3. The learned counsel appearing for the Insurance Company vehemently contended that the loss of income fixed by the Tribunal to the claimant who is a labour in Banian Company and aged about 20 years at the time of accident, by adopting multiplier is not proper. The learned counsel further submitted that there is no satisfactory evidence adduced on the side of the claimant that he has lost the income totally. It is further stated that the loss of income arrived at on the basis of the regular monthly income fixed at Rs. 3,000/- by the Tribunal also cannot be said proper. The learned counsel also relied on the judgment of a Division Bench of this Court in United India Insurance Company Ltd. v. Veluchamy, 2005 (1) C.T.C. 38, in which, the Division Bench of this Court has held in paragraph 11 thus:

"11. The following principles emerge from the above discussion:
(a) In all case of injury or permanent disablement "multiplier method" cannot be mechanically applied to ascertain the future loss of income or earning power,
(b) It depends upon various factors such as nature and extent of disablement, avocation of the injured and whether it would affect his employment or earning power, etc., and if so, to what extent ?
(c) (1)If there is categorical evidence that because of injury and consequential disability, the injured lost his employment or avocation completely and has to be idle till the rest of his life, in that event loss of income or earning may be ascertained by applying "multiplier method" as provided under Second Schedule to the Motor Vehicles Act, 1988.
(2) Even if so there is no need to adopt the same period as that of fatal cases as provided under the Schedule. If there is no amputation and if there is evidence to show that there is likelihood of reduction or improvement in future years, lesser period may be adopted for ascertainment of loss of income.
(d) Mainly it depends upon the avocation or profession or nature of employment being attended by the injured at the time of accident."

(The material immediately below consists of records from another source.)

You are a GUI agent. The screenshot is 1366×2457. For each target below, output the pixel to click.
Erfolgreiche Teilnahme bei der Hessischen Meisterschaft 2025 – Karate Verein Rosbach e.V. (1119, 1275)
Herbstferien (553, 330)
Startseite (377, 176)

4. In paragraph 6 of the award, the Tribunal has stated extracting the evidence of the claimant as P.W.1 that P.W.1 suffered severe injury in the head and fracture to the clavicle bone as noted down in the wound certificate Ex.P-2 and that he is unable to move his neck properly and there is difficulty for him to bend down and stand erect and also cannot sleep on the floor. There is continuous pain in the neck portion and because of the collar bone fracture, there is pain in the left shoulder and the movement of the left hand is reduced and so, he is not able to work fully using the left hand and he was earning Rs. 750 per week and not able to do any work resulting total loss of income. The Tribunal has observed that such difficulties expressed by the claimant have not been cross-examined for the Insurance company. The Tribunal also extracted the evidence of P.W.2, the Assistant Professor attached to Coimbatore Medical College by name Dr. Mohammed Suber thus:

Therefore, taking such evidence into consideration, the Tribunal has rightly found that such a liability of 35% as assessed by the Doctor P.W.2 is justified, as due to the injury and consequential disability, there is difficulty for the claimant for doing his tailoring work in Banian Company at Thiruppur, and followed the multiplier method to calculate the loss of income. Therefore, it is clear as held by the Division Bench of this Court, the claimant lost his employment or avocation completely and has to be idle till the rest of his life, and as such, the loss of income arrived at by the Tribunal by adopting multiplier method as provided under Second Schedule to the Motor Vehicles Act, 1988 is justifiable and does not call for any interference.

5. The learned counsel for the Insurance company has not challenged the other amounts awarded, viz., Rs. 5,000 towards pain and suffering and Rs. 14,778/- towards medical expenses supported by the bill Ex.P-8. Hence, we do not find any reason to interfere with the finding of the Tribunal in fixing the loss of income as contended by the Insurance Company.

6. In the result, in view of the discussions made above, the appeal fails and is dismissed at the admission stage itself, confirming the award dated 9.6.2003 in M.C.O.P.No. 1448 of 1999 passed by the Motor Accidents Claims Tribunal (Additional District Court, Fast Track Court No. 5), Coimbatore at Thiruppur. Consequently, C.M.P.No. 6181 of 2005 is also dismissed.